Beginning at the top of the data below, write out every line exactly until you reach the line with "Click the 'Check site status' heading", and include that line.

[Supplied information — start]

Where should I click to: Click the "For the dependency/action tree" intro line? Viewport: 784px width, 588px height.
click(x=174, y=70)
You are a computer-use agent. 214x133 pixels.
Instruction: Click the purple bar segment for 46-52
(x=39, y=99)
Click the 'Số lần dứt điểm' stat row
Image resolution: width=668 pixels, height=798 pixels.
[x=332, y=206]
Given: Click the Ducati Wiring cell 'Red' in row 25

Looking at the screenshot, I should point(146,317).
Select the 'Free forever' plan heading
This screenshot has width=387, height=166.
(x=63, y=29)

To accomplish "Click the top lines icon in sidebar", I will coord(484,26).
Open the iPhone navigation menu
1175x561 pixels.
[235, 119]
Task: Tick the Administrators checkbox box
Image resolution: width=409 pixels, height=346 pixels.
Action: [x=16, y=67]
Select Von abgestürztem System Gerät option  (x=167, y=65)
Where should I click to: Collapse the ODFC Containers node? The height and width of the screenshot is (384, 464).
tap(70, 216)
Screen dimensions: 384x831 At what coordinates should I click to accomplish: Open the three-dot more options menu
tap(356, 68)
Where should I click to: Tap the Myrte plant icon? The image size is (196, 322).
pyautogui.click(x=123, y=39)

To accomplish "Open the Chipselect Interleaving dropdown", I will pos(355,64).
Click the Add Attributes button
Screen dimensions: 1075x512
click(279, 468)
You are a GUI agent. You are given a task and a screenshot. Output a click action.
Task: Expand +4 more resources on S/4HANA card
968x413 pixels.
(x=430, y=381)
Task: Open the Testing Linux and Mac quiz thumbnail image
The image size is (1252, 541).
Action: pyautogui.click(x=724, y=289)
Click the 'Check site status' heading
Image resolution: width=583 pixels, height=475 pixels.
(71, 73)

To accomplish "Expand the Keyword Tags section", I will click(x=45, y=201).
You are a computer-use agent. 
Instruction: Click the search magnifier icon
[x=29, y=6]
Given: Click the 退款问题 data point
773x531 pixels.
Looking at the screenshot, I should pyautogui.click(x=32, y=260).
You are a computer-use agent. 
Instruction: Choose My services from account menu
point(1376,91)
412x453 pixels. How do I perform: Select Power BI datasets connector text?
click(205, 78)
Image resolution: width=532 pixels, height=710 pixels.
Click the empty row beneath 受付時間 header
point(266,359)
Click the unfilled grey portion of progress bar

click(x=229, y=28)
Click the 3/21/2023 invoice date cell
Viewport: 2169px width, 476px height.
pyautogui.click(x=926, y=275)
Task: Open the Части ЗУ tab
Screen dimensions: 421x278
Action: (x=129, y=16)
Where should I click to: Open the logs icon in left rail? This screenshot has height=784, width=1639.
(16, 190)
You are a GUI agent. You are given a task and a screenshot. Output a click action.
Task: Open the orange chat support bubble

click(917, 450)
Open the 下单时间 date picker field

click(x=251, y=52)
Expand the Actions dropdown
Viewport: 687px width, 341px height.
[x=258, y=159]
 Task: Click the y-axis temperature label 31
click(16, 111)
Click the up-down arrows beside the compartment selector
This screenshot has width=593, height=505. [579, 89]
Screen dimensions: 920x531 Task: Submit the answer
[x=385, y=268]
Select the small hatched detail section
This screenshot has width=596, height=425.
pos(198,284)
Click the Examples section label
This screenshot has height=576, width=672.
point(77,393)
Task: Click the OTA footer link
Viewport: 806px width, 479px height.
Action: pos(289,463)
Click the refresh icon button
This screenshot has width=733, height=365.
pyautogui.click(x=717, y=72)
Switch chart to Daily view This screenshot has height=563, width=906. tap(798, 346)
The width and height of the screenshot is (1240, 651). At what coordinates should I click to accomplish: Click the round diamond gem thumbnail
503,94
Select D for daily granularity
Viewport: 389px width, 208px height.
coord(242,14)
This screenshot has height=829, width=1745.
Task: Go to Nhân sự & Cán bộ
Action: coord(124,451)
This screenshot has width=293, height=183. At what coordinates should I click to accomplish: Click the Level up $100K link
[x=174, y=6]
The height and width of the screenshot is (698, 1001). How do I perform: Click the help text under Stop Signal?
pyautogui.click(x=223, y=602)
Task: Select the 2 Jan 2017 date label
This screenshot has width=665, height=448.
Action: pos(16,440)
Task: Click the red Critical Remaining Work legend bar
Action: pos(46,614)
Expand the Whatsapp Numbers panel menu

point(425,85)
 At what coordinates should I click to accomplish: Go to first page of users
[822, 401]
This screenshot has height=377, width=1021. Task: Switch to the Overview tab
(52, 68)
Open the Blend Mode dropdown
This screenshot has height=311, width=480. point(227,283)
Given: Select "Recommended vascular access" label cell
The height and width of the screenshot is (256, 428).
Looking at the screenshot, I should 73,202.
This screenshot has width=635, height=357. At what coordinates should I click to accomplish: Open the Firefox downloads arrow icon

[Supplied information — finish]

▶ _Response area_:
Where should I click to: Click the "For the dependency/action tree" intro line? Viewport: 784px width, 588px height.
click(x=174, y=70)
You are a computer-use agent. 214x133 pixels.
Instruction: Click the purple bar segment for 46-52
(x=39, y=99)
Click the 'Số lần dứt điểm' stat row
Image resolution: width=668 pixels, height=798 pixels.
[x=332, y=206]
Given: Click the Ducati Wiring cell 'Red' in row 25

Looking at the screenshot, I should point(146,317).
Select the 'Free forever' plan heading
This screenshot has width=387, height=166.
(x=63, y=29)

To accomplish "Click the top lines icon in sidebar", I will coord(484,26).
Open the iPhone navigation menu
1175x561 pixels.
[235, 119]
Task: Tick the Administrators checkbox box
Image resolution: width=409 pixels, height=346 pixels.
Action: [x=16, y=67]
Select Von abgestürztem System Gerät option  (x=167, y=65)
Where should I click to: Collapse the ODFC Containers node? The height and width of the screenshot is (384, 464).
tap(70, 216)
Screen dimensions: 384x831 At what coordinates should I click to accomplish: Open the three-dot more options menu
tap(356, 68)
Where should I click to: Tap the Myrte plant icon? The image size is (196, 322).
pyautogui.click(x=123, y=39)

To accomplish "Open the Chipselect Interleaving dropdown", I will pos(355,64).
Click the Add Attributes button
Screen dimensions: 1075x512
click(279, 468)
You are a GUI agent. You are given a task and a screenshot. Output a click action.
Task: Expand +4 more resources on S/4HANA card
968x413 pixels.
(x=430, y=381)
Task: Open the Testing Linux and Mac quiz thumbnail image
The image size is (1252, 541).
Action: pyautogui.click(x=724, y=289)
Click the 'Check site status' heading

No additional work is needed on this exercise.